There is also edge computing in IoT. There is a lot to talk about for IoT, and I think as an industry, we are just scratching the surface.

But when we think about running true analytics at scale on the edge, I do not see enough organisations either thinking that far enough that way, or actually being able to execute in that way.

I think cloud providers are also going to really drive innovation across the industry, and I view that as a good thing. When you look at Google trying to continue to capitalise on this market, they are going to pour billions in investment there.

Lastly, although it is not necessarily a technology topic, we are going to continue to invest heavily in education, because I think we have an obligation to teach the next generation of critical thinkers, statistical thinkers, and people who are coming up and understanding the power of data analytics. That is a palace outside of pure technology innovation that SAS is going to continue to invest in, and we have an obligation there, in my opinion.

You mentioned that we are barely scratching the surface of analytics at the edge. In your opinion, what is setting the limit for us? Is it a compute limit, network problem, or lack of use cases?

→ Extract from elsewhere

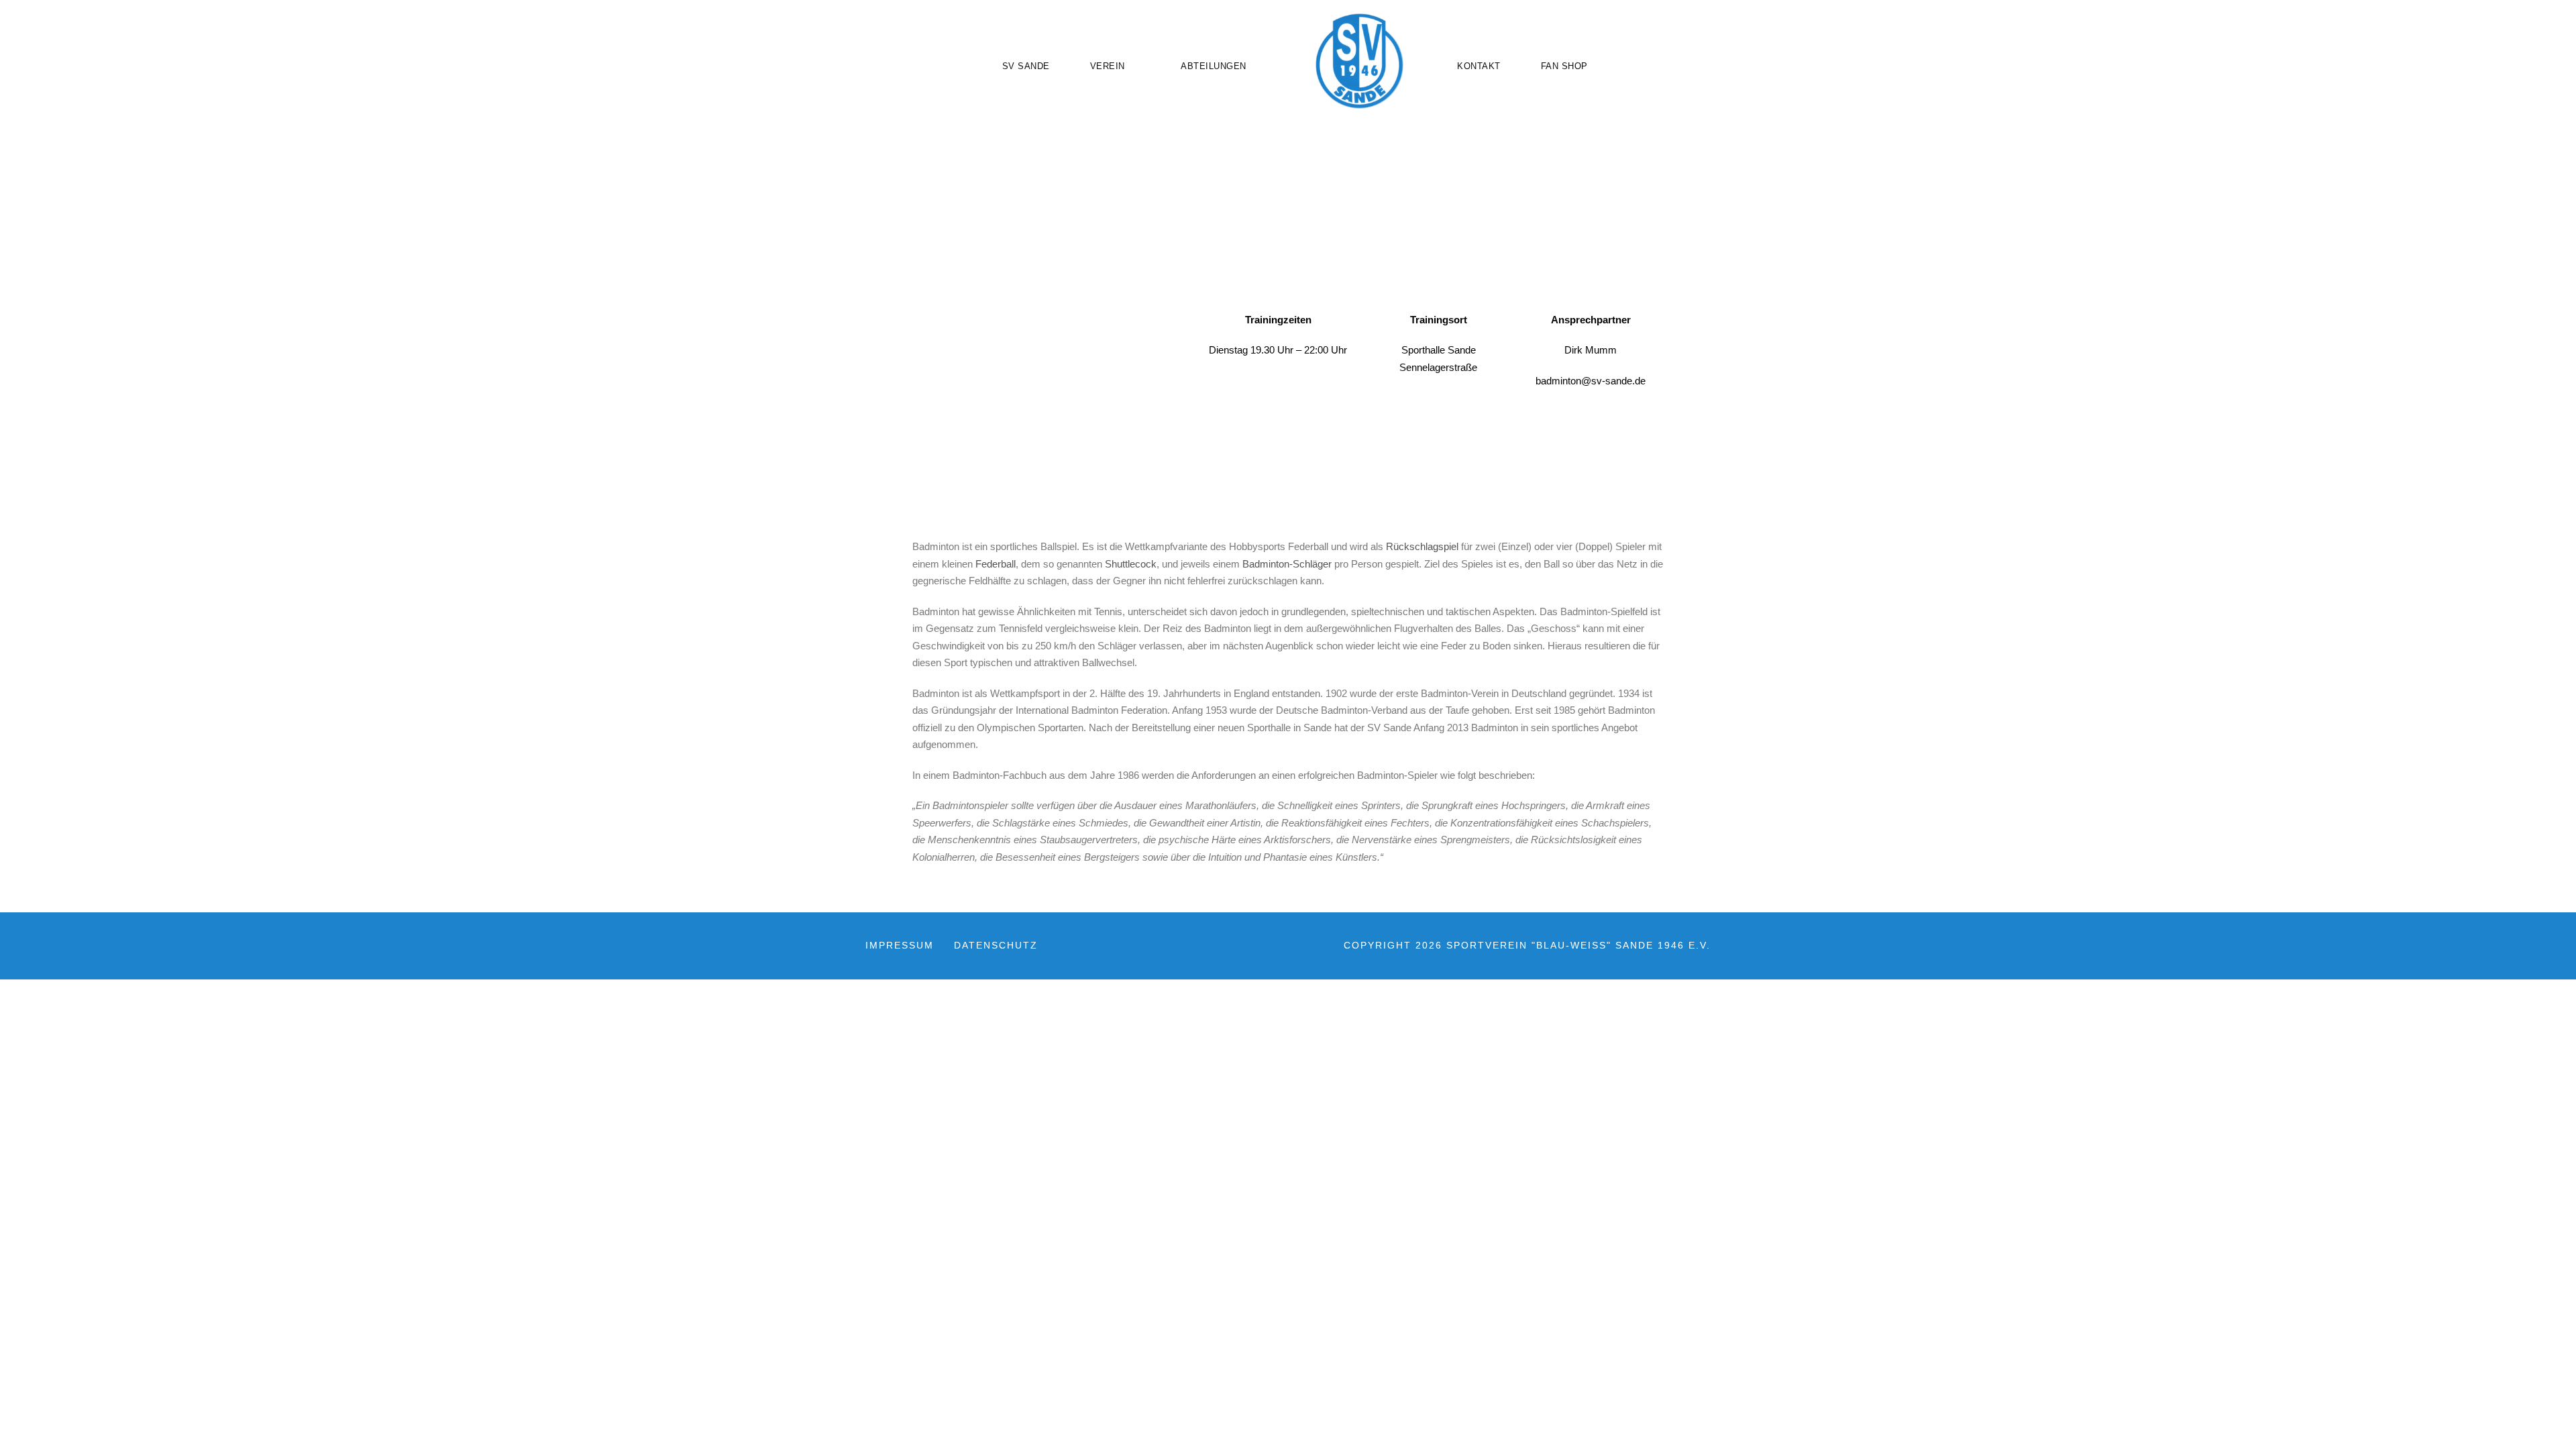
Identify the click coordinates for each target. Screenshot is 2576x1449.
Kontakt (1479, 66)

I do not think it is a network or compute problem. I am dealing with a large manufacturer right now here in the United States, and they are deploying analytics on the edge with sensors in every machine they have in every plant in the US. They are a huge company, and that is a size and scale challenge. When you are looking at managing that many models, sensors, and devices all at once, it is a whole different scale. They are deploying tens of thousands of models in real-time. That is a different problem than just pushing out a handful of sensors out at the edge. For me, we are solving for scale there, and we are solving for operational rigour which someone like a manufacturer would expect. Those have been some of the limiting factors that we have seen.